### Aim
Recast the records from the line containing "Image resolution: width=766" up to and including the line containing "pos(786,338)" as a numbered list, omitting any blank lines.

Click-target data:
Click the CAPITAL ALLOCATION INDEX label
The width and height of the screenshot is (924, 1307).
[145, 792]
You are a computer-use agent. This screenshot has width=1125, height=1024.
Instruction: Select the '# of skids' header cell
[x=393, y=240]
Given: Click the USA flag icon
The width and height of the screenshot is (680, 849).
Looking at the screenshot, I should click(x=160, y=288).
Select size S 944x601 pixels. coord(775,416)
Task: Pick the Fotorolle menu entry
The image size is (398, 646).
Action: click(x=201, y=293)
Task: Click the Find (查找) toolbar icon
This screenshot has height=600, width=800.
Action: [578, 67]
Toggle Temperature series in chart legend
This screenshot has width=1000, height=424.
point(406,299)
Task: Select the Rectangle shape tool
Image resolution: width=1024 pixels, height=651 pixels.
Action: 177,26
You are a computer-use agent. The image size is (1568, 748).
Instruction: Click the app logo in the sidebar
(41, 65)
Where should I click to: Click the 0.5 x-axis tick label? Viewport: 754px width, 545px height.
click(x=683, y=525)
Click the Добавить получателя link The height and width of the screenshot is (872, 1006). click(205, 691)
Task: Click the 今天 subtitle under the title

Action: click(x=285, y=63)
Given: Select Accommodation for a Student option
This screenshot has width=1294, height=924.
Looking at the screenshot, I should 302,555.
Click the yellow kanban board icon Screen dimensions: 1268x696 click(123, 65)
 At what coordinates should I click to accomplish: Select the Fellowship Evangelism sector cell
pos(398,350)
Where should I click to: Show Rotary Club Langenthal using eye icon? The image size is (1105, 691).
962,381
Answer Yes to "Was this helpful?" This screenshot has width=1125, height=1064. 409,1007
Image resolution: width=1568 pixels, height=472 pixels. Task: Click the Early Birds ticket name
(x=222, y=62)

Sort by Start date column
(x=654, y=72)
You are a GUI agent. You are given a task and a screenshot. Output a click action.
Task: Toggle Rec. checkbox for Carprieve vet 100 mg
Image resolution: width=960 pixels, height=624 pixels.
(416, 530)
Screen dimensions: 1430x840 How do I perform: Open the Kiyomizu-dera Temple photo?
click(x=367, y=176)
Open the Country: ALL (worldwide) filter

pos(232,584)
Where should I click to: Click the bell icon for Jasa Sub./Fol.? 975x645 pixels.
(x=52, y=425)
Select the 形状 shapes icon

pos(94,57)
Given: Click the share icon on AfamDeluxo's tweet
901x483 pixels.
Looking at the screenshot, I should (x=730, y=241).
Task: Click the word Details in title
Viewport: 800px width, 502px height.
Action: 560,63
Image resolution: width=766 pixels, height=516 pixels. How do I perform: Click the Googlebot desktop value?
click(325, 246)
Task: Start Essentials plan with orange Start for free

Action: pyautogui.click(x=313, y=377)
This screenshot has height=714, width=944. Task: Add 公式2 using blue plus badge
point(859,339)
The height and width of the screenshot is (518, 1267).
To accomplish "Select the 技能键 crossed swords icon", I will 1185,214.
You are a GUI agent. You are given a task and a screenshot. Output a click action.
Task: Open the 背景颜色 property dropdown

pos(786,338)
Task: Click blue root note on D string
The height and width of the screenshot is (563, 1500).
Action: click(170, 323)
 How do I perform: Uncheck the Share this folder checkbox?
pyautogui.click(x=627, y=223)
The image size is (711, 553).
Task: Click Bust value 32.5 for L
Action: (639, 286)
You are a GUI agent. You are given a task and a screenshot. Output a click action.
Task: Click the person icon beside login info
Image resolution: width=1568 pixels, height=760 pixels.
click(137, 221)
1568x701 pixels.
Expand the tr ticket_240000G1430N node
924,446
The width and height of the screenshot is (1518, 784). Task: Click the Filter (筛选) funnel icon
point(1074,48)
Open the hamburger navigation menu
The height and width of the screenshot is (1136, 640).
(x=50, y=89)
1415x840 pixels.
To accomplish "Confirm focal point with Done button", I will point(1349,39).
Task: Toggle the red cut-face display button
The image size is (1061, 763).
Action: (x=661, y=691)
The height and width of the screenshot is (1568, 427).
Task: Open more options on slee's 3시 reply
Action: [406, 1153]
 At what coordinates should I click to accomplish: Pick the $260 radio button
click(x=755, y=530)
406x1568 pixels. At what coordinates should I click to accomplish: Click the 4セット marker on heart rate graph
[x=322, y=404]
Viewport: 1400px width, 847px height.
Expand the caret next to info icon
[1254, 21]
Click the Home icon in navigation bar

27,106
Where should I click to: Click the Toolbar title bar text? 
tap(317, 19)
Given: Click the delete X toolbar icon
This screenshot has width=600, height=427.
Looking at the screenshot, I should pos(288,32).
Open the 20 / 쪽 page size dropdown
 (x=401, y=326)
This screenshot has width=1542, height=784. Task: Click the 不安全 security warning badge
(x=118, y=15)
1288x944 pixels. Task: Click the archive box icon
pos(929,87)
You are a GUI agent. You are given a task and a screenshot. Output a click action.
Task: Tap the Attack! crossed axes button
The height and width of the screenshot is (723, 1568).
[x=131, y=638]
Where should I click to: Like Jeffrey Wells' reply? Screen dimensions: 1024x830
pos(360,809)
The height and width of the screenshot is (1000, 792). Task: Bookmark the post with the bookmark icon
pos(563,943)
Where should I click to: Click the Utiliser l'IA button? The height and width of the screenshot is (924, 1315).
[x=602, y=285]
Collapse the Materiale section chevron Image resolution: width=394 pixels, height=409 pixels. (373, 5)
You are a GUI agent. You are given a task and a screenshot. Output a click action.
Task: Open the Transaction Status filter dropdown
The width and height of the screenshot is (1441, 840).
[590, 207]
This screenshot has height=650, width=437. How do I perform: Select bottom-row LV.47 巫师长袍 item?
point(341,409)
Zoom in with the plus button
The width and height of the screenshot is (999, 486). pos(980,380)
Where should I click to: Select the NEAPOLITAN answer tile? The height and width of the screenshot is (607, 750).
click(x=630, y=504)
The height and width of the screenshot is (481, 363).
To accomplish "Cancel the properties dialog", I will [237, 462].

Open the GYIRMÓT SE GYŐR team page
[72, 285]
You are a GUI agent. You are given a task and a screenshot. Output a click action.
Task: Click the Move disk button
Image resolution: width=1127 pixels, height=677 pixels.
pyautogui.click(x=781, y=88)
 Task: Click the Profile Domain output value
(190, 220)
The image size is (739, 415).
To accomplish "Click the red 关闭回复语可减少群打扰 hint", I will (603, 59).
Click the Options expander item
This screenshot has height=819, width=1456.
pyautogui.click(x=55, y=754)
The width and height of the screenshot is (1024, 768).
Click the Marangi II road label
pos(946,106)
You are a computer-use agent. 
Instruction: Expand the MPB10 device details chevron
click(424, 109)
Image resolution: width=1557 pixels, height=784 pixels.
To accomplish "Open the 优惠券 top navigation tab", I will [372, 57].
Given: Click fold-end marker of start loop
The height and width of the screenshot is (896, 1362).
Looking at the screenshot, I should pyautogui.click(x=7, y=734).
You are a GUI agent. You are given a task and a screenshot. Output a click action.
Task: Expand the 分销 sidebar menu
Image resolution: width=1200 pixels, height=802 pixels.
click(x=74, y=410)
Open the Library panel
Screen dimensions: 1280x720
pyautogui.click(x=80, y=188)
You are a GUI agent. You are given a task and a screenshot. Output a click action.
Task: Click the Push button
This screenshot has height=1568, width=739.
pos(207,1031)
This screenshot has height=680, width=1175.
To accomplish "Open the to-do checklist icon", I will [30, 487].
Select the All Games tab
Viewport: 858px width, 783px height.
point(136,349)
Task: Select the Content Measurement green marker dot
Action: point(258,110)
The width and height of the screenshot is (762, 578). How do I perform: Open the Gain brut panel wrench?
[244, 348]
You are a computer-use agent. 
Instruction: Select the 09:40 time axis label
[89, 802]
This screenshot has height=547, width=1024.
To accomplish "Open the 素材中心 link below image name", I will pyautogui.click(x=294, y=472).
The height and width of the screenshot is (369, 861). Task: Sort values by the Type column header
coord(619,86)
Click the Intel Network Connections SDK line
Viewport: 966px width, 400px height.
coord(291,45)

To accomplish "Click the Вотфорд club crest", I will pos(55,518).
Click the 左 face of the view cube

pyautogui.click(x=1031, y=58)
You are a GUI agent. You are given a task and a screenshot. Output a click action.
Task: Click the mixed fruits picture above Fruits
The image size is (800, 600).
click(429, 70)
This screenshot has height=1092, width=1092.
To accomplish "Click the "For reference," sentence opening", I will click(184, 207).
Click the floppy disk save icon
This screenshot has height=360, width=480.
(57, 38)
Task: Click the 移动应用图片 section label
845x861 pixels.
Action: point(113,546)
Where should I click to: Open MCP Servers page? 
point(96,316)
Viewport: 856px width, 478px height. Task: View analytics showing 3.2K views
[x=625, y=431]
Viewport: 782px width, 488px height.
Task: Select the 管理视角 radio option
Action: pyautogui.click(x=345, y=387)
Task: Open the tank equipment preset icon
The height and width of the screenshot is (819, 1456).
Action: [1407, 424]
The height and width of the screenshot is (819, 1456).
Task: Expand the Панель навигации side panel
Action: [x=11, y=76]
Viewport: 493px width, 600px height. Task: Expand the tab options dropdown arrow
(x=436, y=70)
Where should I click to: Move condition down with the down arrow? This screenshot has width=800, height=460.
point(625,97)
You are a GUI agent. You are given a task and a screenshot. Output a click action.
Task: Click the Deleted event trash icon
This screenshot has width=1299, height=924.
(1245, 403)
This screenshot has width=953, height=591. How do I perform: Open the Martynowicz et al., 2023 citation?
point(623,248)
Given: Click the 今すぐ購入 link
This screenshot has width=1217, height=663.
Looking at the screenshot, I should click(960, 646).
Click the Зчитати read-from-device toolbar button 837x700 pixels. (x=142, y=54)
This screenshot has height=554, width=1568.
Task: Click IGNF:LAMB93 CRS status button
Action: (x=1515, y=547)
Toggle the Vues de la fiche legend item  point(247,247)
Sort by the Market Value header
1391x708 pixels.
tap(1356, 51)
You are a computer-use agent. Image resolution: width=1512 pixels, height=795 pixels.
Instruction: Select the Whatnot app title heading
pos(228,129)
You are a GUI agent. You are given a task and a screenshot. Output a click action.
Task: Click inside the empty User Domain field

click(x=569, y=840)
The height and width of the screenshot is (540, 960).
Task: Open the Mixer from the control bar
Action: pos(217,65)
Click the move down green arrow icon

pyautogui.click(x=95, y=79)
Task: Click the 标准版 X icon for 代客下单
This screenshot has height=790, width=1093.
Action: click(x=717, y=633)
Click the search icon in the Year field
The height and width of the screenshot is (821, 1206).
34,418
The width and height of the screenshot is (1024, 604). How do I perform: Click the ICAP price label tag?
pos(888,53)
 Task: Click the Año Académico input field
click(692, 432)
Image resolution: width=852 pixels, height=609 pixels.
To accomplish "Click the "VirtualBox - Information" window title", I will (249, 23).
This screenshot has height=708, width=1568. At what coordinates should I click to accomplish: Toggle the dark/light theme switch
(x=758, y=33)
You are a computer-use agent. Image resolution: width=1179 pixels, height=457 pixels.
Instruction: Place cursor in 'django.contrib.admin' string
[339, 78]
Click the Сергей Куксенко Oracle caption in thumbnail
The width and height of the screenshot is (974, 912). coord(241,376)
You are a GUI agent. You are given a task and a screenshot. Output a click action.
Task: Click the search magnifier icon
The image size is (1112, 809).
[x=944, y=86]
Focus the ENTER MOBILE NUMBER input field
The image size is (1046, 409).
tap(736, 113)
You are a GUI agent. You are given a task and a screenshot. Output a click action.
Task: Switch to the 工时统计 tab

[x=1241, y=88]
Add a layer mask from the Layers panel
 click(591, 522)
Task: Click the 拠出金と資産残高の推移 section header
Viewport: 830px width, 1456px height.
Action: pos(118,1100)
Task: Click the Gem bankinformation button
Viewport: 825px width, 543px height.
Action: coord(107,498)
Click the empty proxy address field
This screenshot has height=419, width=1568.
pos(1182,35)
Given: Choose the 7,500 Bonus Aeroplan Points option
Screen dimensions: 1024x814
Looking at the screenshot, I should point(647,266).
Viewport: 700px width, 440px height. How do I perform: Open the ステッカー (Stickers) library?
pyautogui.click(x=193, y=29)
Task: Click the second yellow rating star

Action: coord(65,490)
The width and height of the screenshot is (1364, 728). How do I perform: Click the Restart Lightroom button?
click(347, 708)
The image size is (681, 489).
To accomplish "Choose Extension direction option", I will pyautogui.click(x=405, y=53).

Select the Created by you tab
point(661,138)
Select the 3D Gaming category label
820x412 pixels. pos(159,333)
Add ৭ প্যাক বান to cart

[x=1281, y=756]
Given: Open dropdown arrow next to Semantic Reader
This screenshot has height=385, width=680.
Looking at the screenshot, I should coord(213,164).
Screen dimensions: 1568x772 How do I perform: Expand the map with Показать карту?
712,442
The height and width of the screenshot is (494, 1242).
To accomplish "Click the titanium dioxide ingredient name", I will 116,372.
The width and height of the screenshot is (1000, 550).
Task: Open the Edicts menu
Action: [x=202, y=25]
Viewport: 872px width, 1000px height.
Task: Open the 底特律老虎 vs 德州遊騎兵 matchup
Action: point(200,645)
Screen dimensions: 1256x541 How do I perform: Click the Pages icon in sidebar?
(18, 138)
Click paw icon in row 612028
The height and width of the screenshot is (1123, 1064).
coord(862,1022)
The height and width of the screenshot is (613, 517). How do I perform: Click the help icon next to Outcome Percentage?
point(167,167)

### Correct answer
1. Image resolution: width=766 pixels, height=516 pixels. How do I perform: Click the Googlebot desktop value?
2. click(325, 246)
3. Task: Start Essentials plan with orange Start for free
4. Action: pyautogui.click(x=313, y=377)
5. This screenshot has height=714, width=944. Task: Add 公式2 using blue plus badge
6. point(859,339)
7. The height and width of the screenshot is (518, 1267).
8. To accomplish "Select the 技能键 crossed swords icon", I will 1185,214.
9. You are a GUI agent. You are given a task and a screenshot. Output a click action.
10. Task: Open the 背景颜色 property dropdown
11. pos(786,338)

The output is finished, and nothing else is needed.